As normas processuais, assim como todas as normas jurídicas em geral, também estão limitadas no tempo. Isso quer dizer que, na hipótese de sucessão de leis processuais, deve-se recorrer ao direito intertemporal para estabelecer qual das leis – se a lei posterior ou se a lei anterior – irá regular a situação concreta.

No processo civil o surgimento de lei nova não encontra problema em relação aos processos já encerrados, pois a regra é que a norma processual não retroage (art. 14 do NCPC). Também não se vislumbra qualquer complicação para os processos a serem iniciados, já que a norma processual civil terá aplicação imediata, respeitando-se, é claro, a sua vacatio legis.

A questão coloca-se, então, no tocante aos processos ainda em trâmite, ou seja, naqueles não acobertados pela coisa julgada. O mesmo art. 14, após declarar a irretroatividade da lei processual, estabelece que ela será aplicável imediatamente aos processos em curso, “respeitados os atos processuais praticados e as situações jurídicas consolidadas sob a vigência da norma revogada”. Aqui vigora o princípio do tempus regit actum, não tendo a lei nova aptidão para atingir os atos processuais já praticados.

À modulação no que tange à aplicação da lei, aplica-se a teoria do isolamento dos atos processuais. Praticado o ato segundo a lei vigente no momento da sua prática, sobre ele recai a garantia inerente ao ato jurídico perfeito, o qual, inclusive, implica direito processualmente adquirido. Exemplo, se apresentou contestação segunda a lei vigente hoje, não poderá amanhã, ao fundamento de mudança da lei, decretar a revelia do réu, ao argumento de que não observou a regra prescrita na lei nova.

No entanto, é preciso estabelecer a diferença entre um ato já praticado, que não pode ser atingido pela norma jurídica posterior, e um ato que ainda não foi praticado, mas que, por ocasião da entrada em vigor da lei nova, já estava em curso o prazo para a sua prática. A dificuldade na aplicação da lei nova ocorre nesses lapsos de transição entre uma e outra lei. Limitado pelo espaço que me é concedido, não tenho a pretensão de esgotar o tema. Apenas de dar uma noção ao nosso leitor de como se opera essa transição.

+ + +

» PEDIDO 1
Liste as três situações processuais que o texto sobre a sucessão de leis processuais examina diante do surgimento de lei nova.
» PEDIDO 2
Copie do texto sobre a sucessão de leis processuais tudo desde "No processo civil" até "processuais já praticados.".
Baseie-se somente no texto.

» INFORMAÇÕES
+ + +

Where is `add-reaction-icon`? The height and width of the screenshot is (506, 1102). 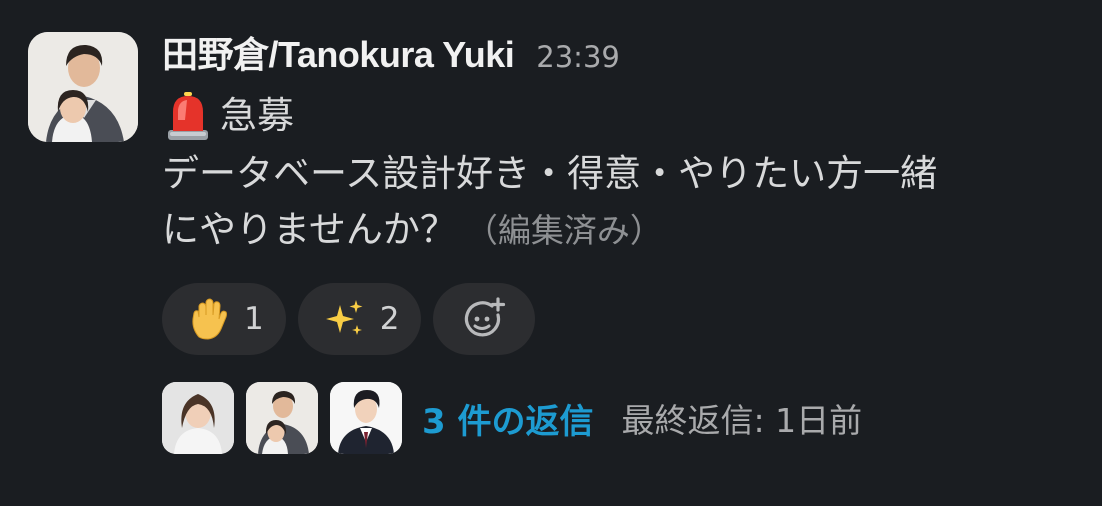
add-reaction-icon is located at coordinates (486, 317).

+ + +

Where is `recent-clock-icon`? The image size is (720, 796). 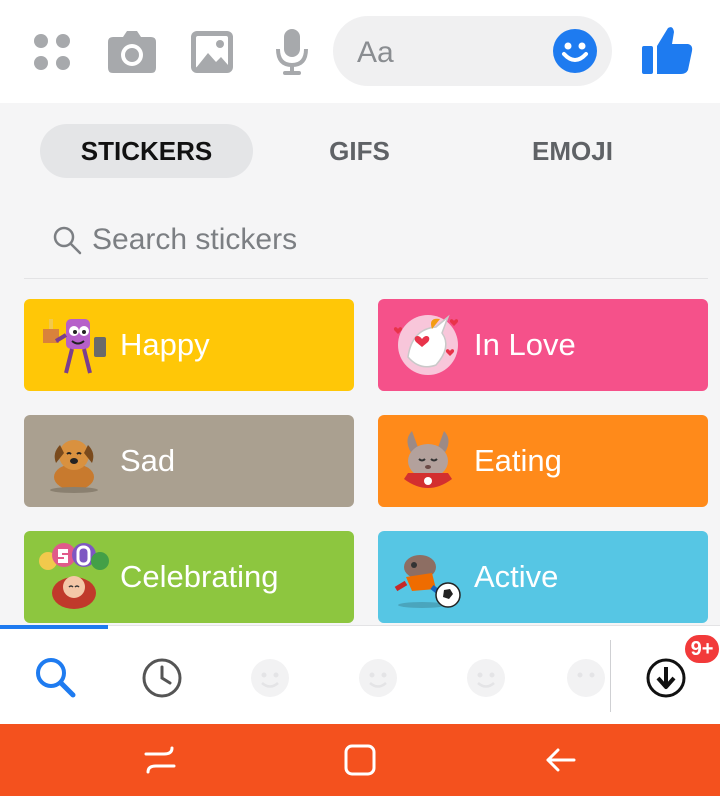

+ + +

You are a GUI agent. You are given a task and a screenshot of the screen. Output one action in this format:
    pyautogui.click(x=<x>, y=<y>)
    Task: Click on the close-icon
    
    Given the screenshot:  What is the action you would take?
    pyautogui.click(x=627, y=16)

+ + +

» SOLUÇÃO 1
Processos já encerrados; processos a serem iniciados; processos ainda em trâmite.

» SOLUÇÃO 2
No processo civil o surgimento de lei nova não encontra problema em relação aos processos já encerrados, pois a regra é que a norma processual não retroage (art. 14 do NCPC). Também não se vislumbra qualquer complicação para os processos a serem iniciados, já que a norma processual civil terá aplicação imediata, respeitando-se, é claro, a sua vacatio legis.

A questão coloca-se, então, no tocante aos processos ainda em trâmite, ou seja, naqueles não acobertados pela coisa julgada. O mesmo art. 14, após declarar a irretroatividade da lei processual, estabelece que ela será aplicável imediatamente aos processos em curso, “respeitados os atos processuais praticados e as situações jurídicas consolidadas sob a vigência da norma revogada”. Aqui vigora o princípio do tempus regit actum, não tendo a lei nova aptidão para atingir os atos processuais já praticados.